SET PROBLEM: Copy the entries starting at the line that contains "Image resolution: width=1390" and ending after the line that contains "Action: (1173, 25)", replacing "button" with "icon" and keeping everything else the same. Omit the pictures from your answer.

DATA EXTRACT:
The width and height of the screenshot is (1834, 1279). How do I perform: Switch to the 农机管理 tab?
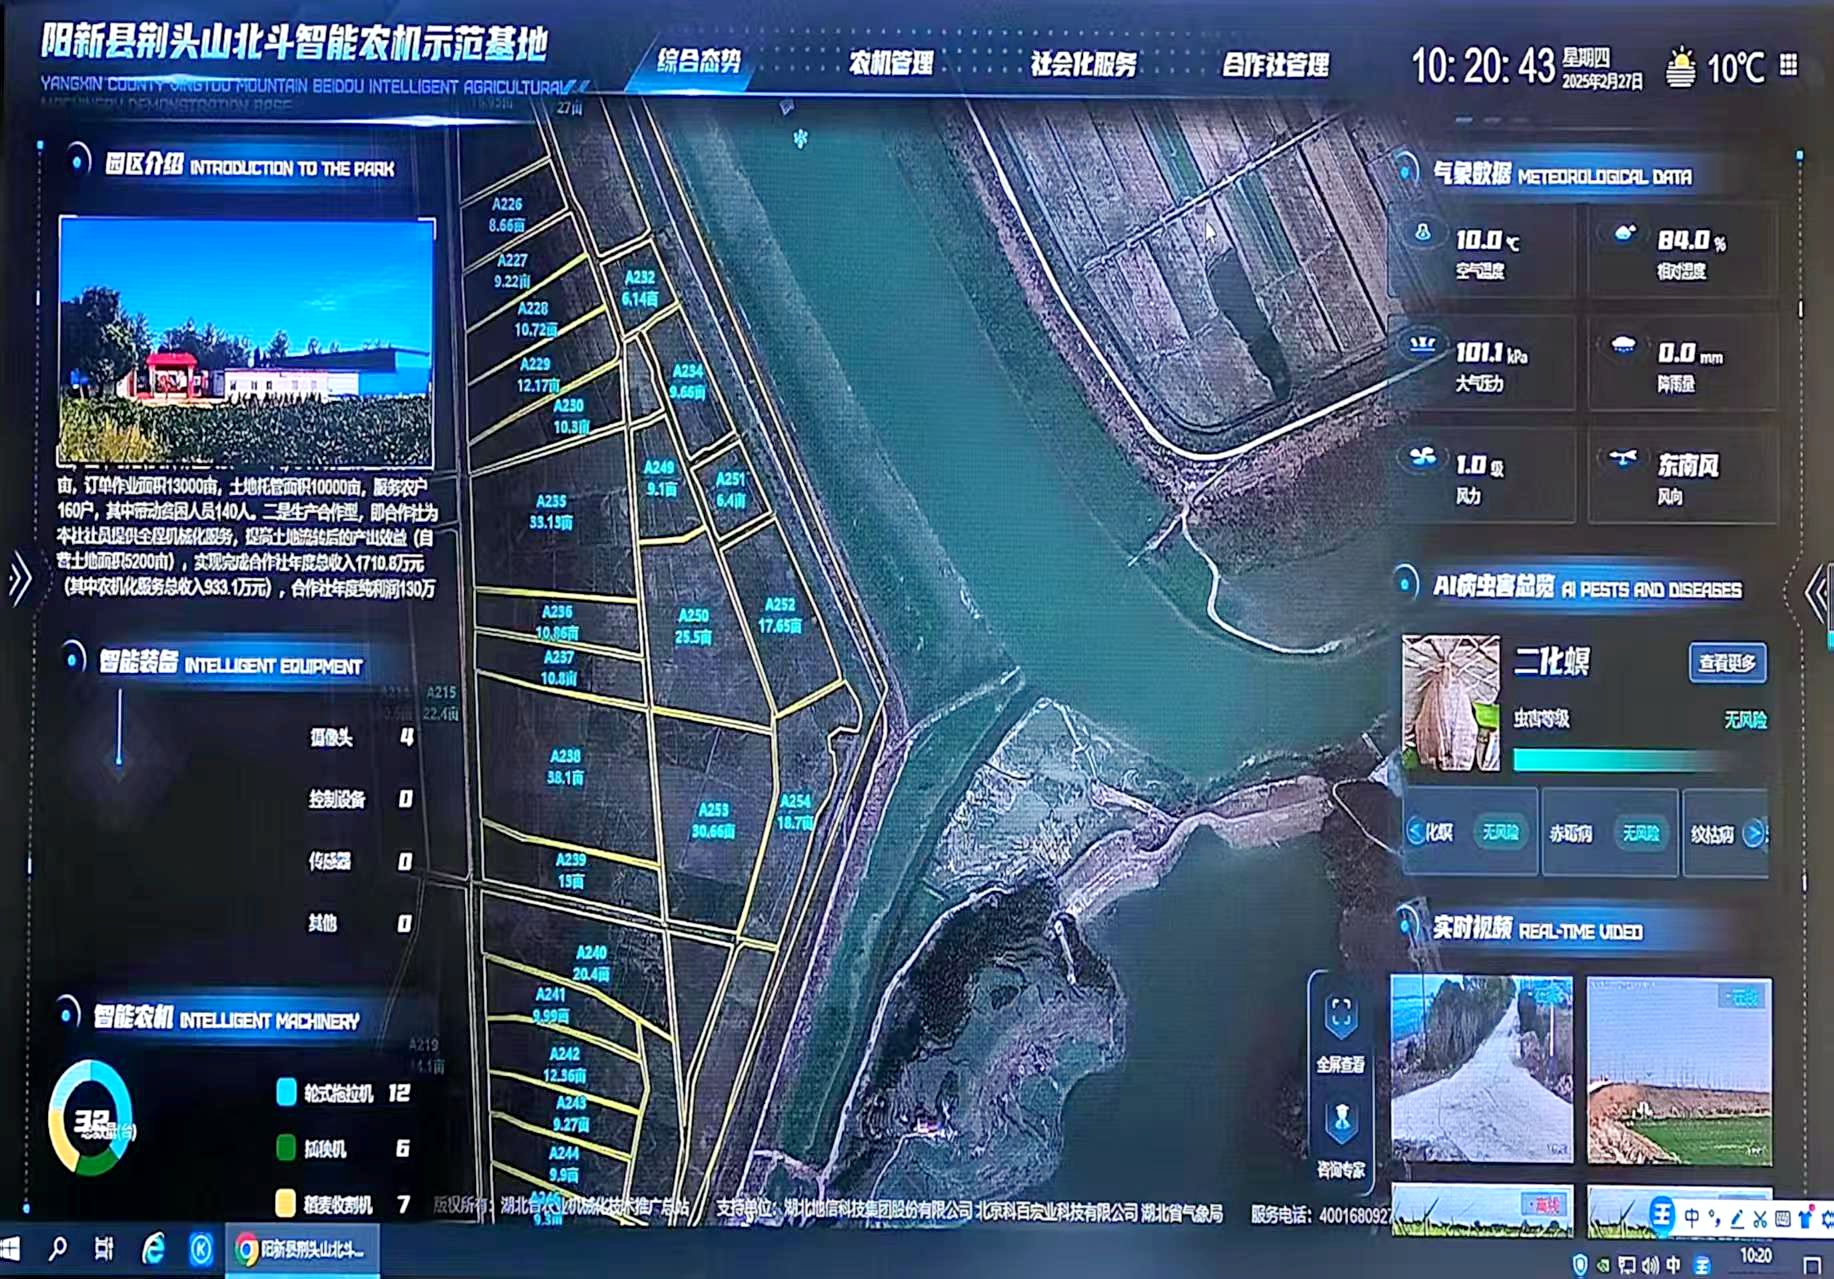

* * *

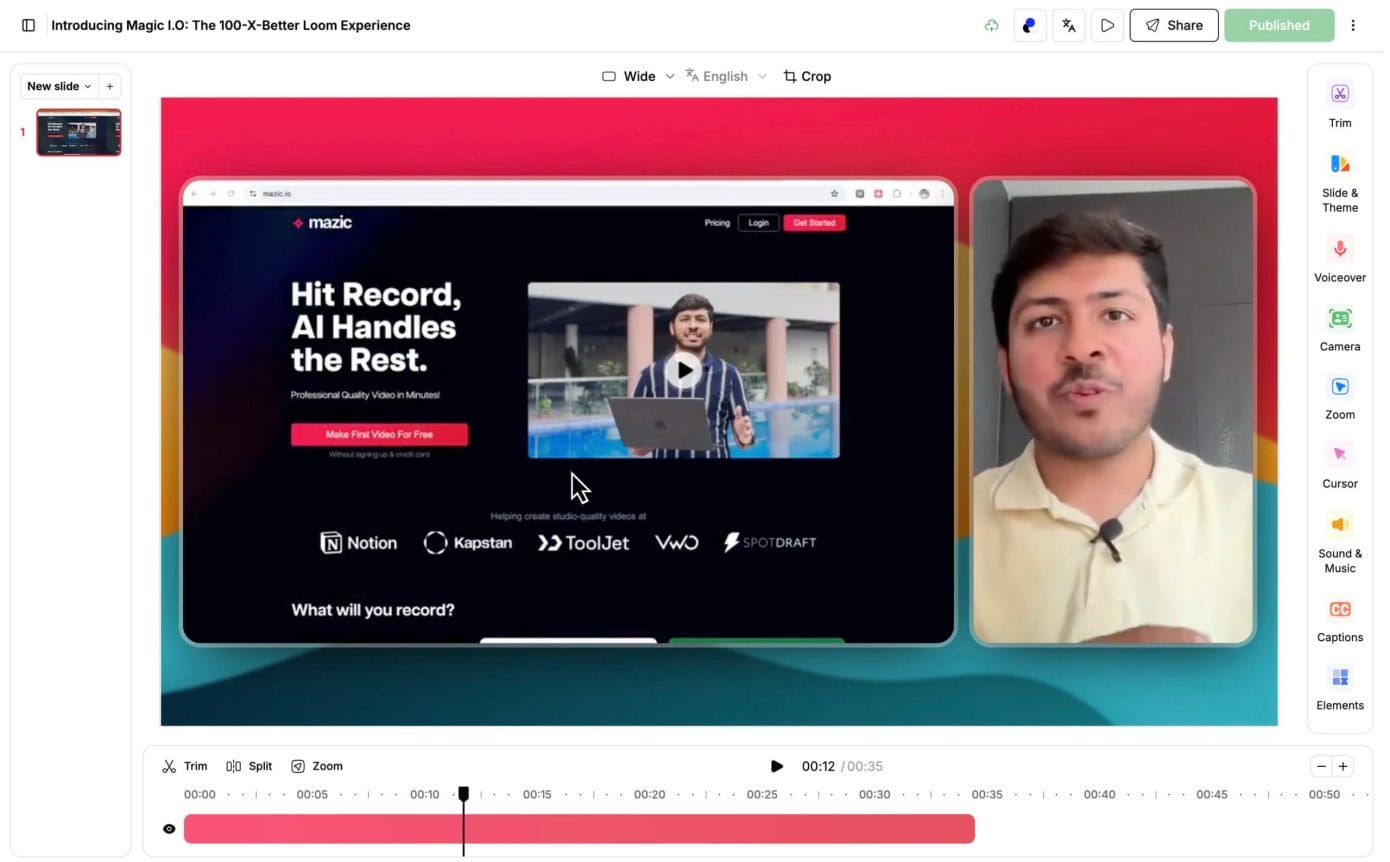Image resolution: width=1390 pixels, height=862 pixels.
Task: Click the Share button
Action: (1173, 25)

...

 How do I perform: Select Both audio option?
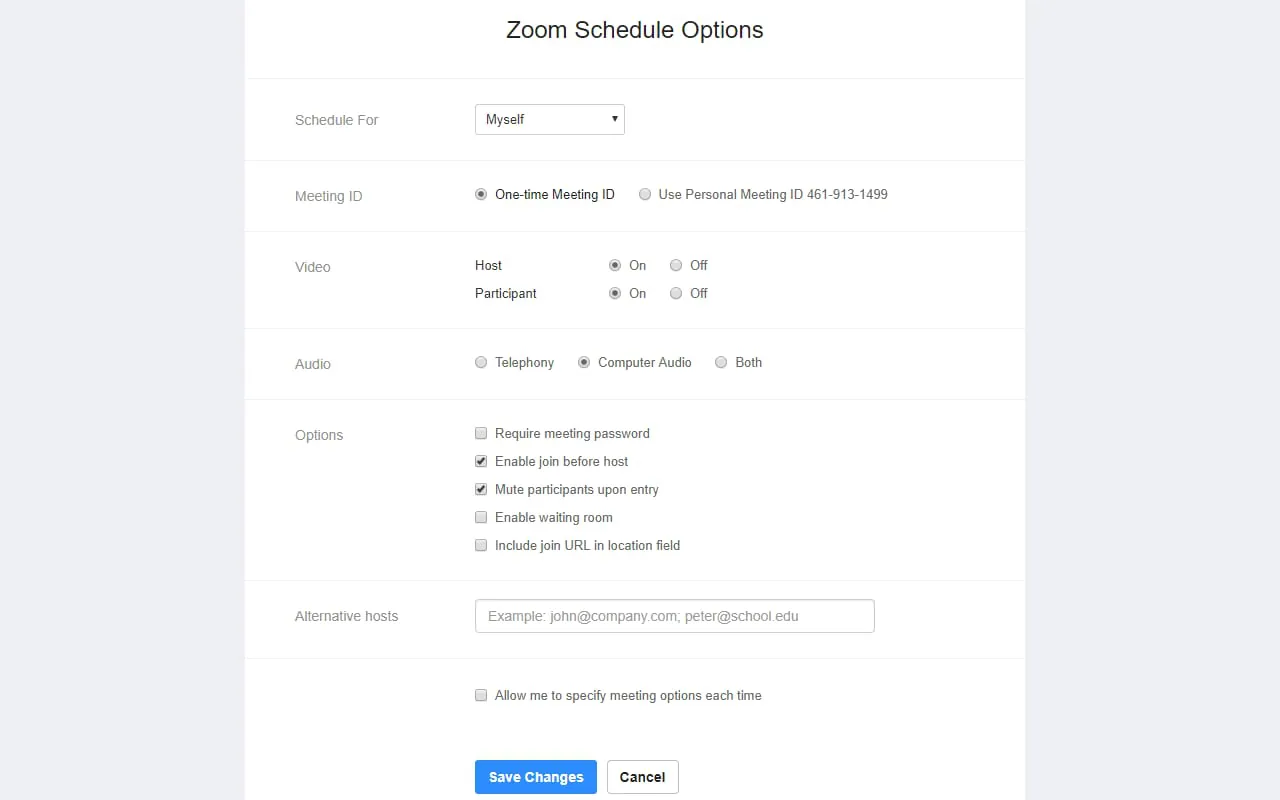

SOLUTION FOR THIS PROBLEM:
Image resolution: width=1390 pixels, height=862 pixels.
Task: Click the Share icon
Action: (1173, 25)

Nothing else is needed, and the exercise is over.